■ **Exercise instructions**: In the lines below, output everything from the first line through the line containing "Task: Switch to the Proceso tab" exactly as it is. Pictures are not part of the output.
━━━ Material provided ━━━
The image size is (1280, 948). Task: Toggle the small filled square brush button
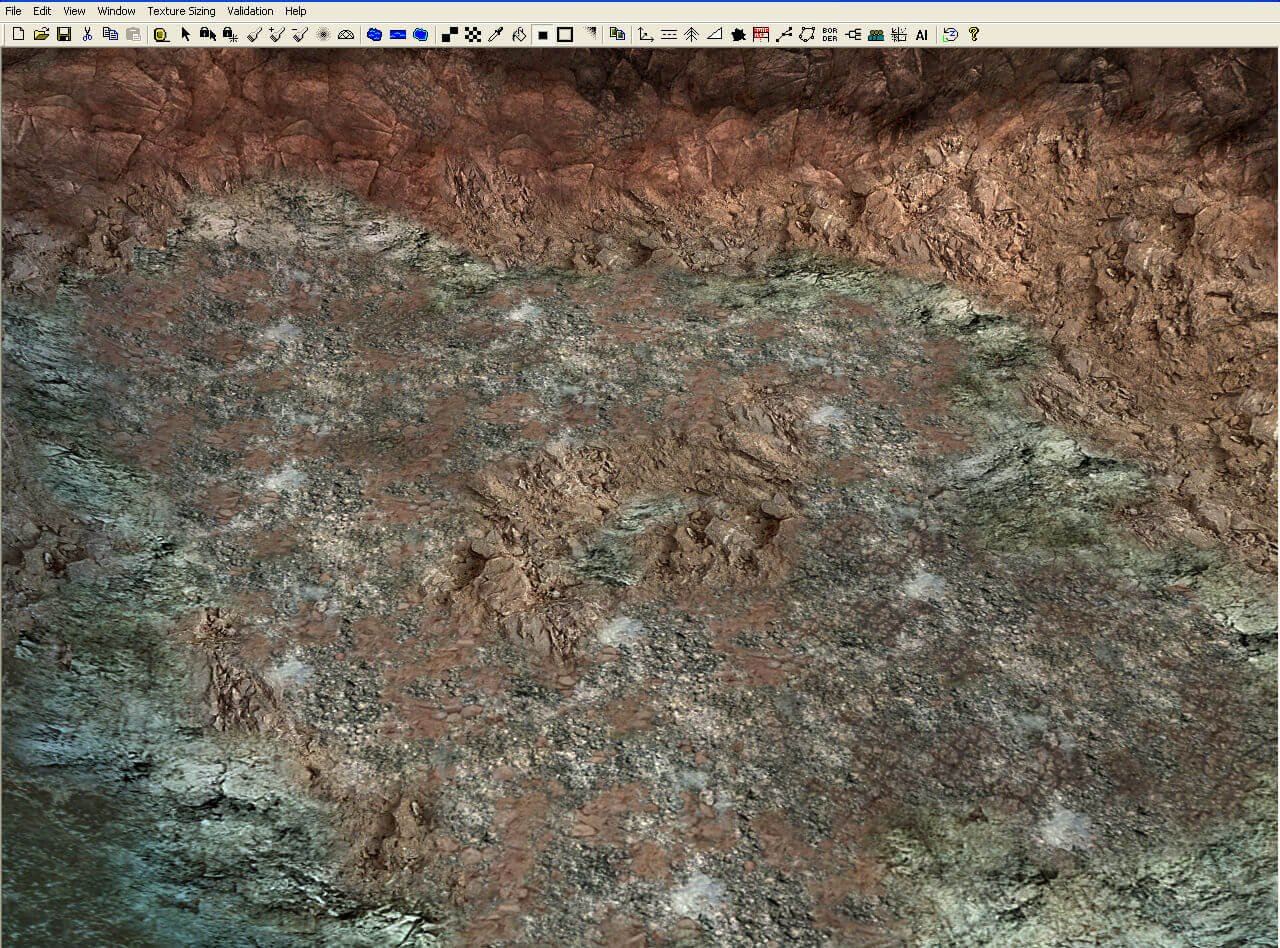point(542,34)
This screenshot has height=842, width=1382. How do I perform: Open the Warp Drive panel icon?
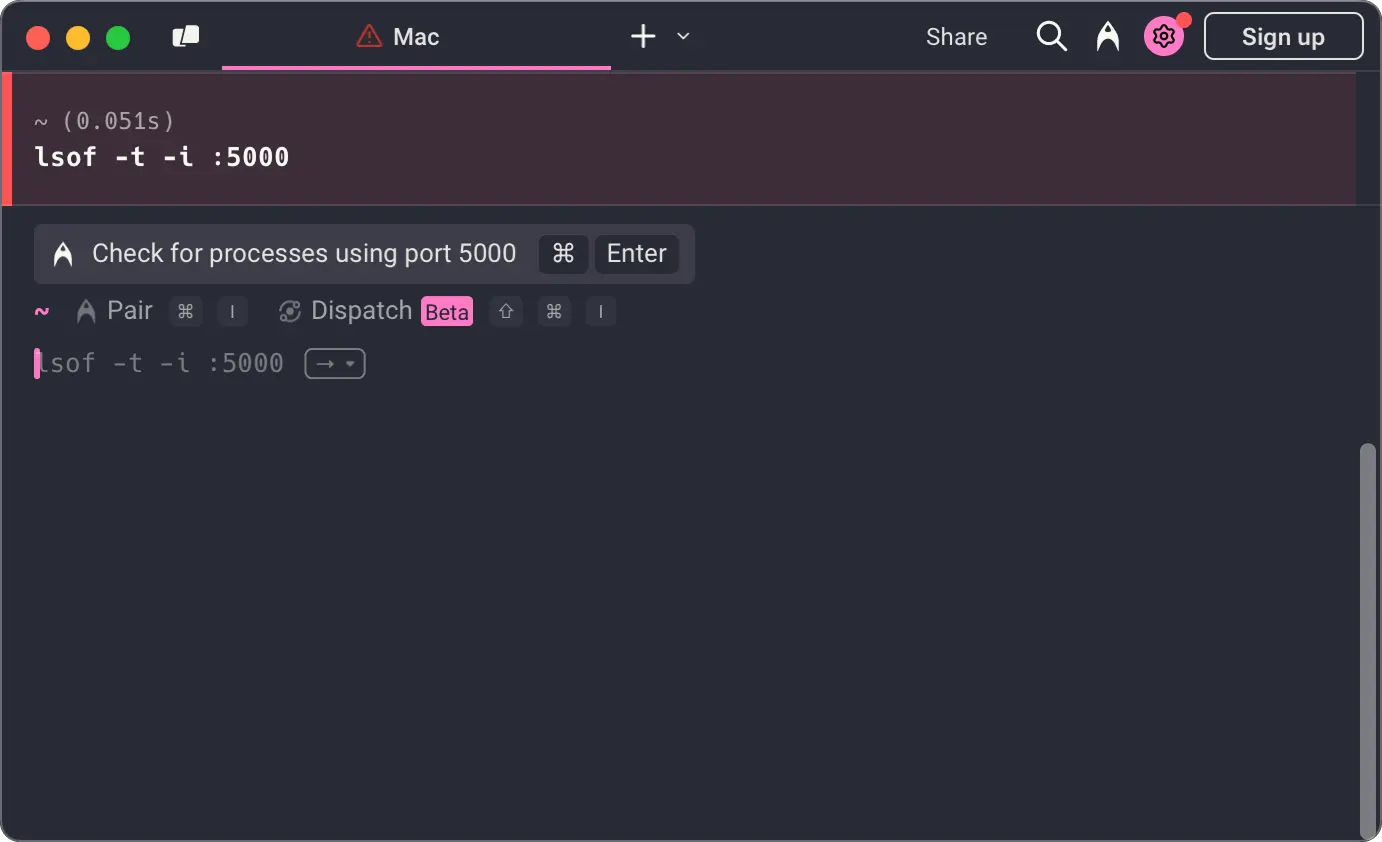[x=186, y=37]
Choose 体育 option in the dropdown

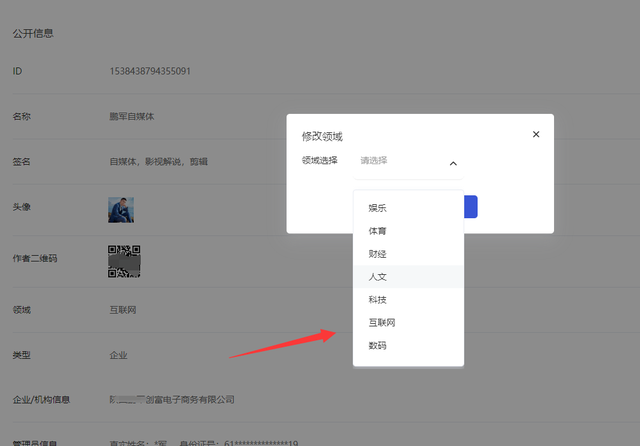click(378, 231)
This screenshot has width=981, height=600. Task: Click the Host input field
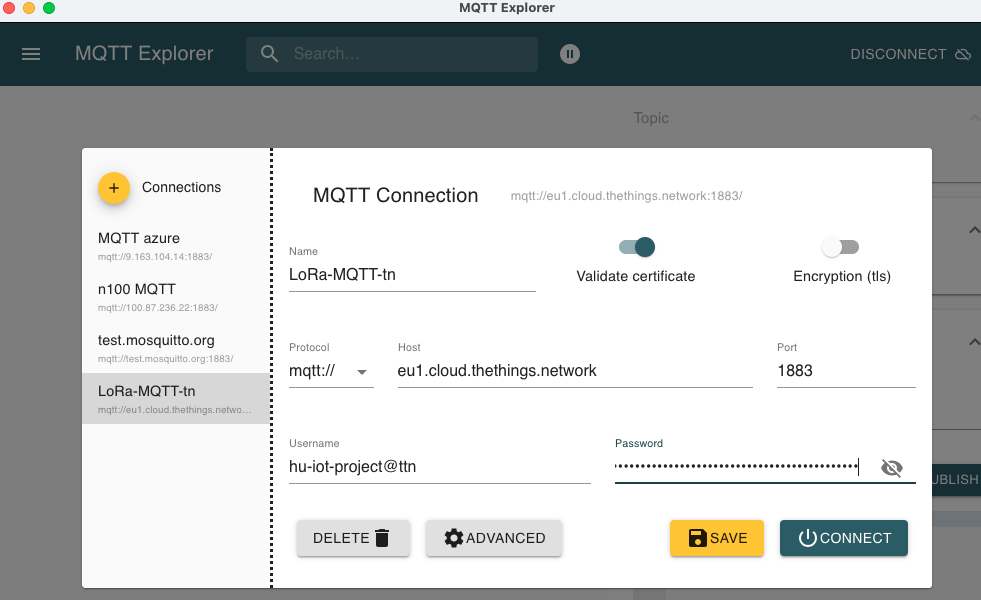point(575,371)
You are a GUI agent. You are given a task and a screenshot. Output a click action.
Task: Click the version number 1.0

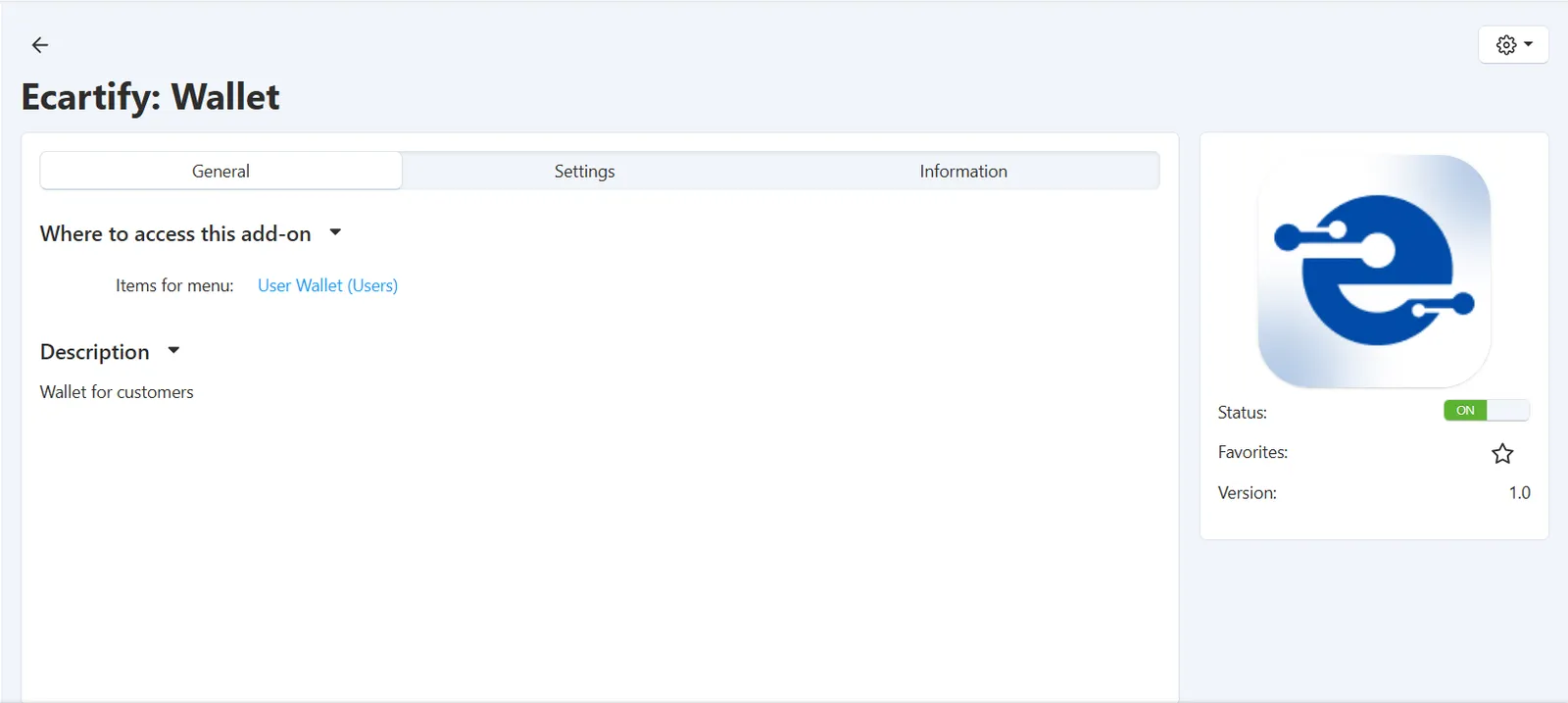tap(1519, 493)
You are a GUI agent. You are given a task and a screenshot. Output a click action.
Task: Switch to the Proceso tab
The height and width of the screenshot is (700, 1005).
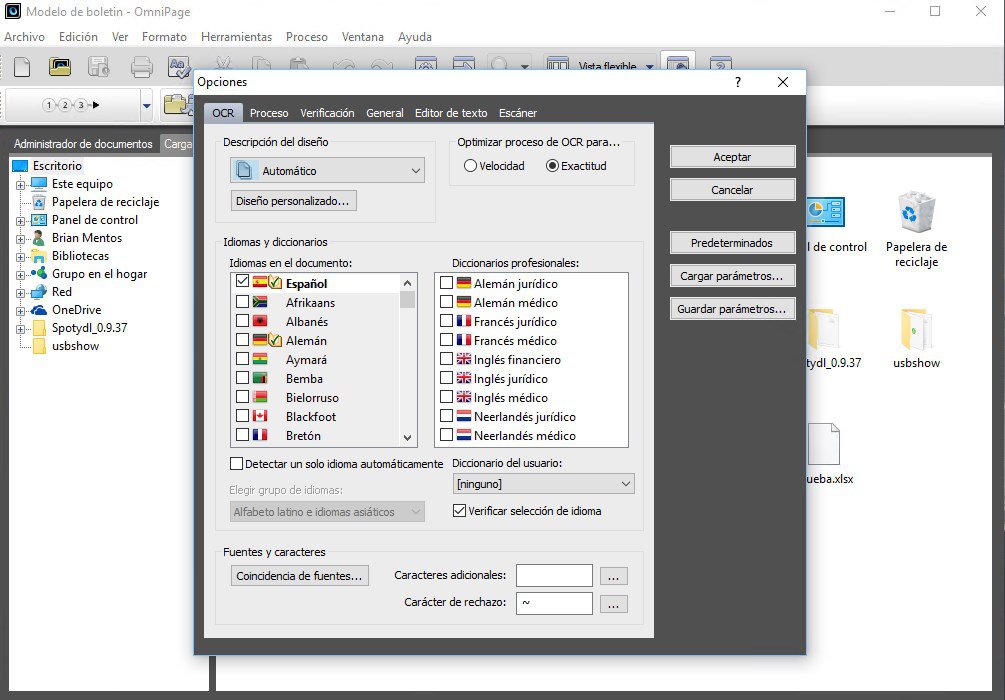269,113

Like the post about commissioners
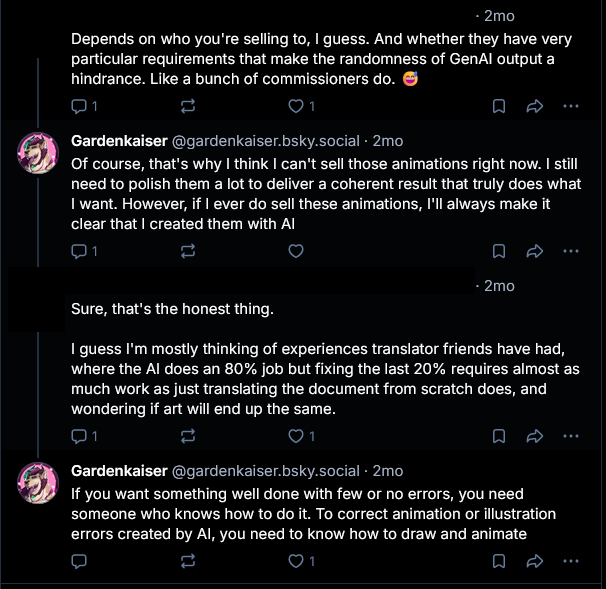(295, 106)
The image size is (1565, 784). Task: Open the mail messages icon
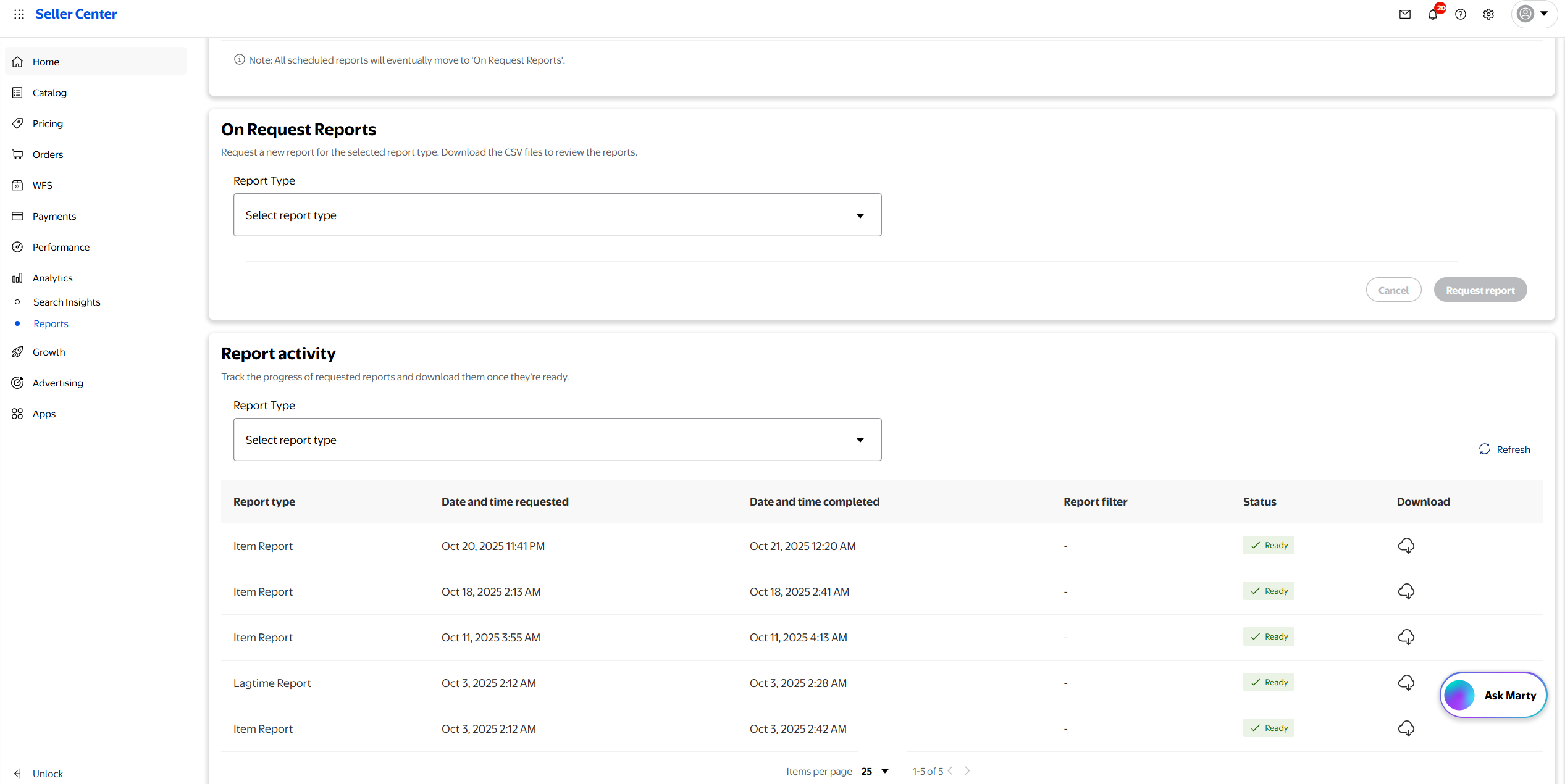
━━━
■ **Response to this exercise**:
The image size is (1280, 948). Task: Toggle the small filled square brush button
point(542,34)
This screenshot has height=842, width=1382. How do I perform: Open the Warp Drive panel icon?
[x=186, y=37]
Choose 体育 option in the dropdown

click(378, 231)
This screenshot has width=981, height=600. Task: Click the Host input field
point(575,371)
You are a GUI agent. You are given a task and a screenshot. Output a click action.
Task: Click the version number 1.0

tap(1519, 493)
You are a GUI agent. You are given a task and a screenshot. Output a click action.
Task: Switch to the Proceso tab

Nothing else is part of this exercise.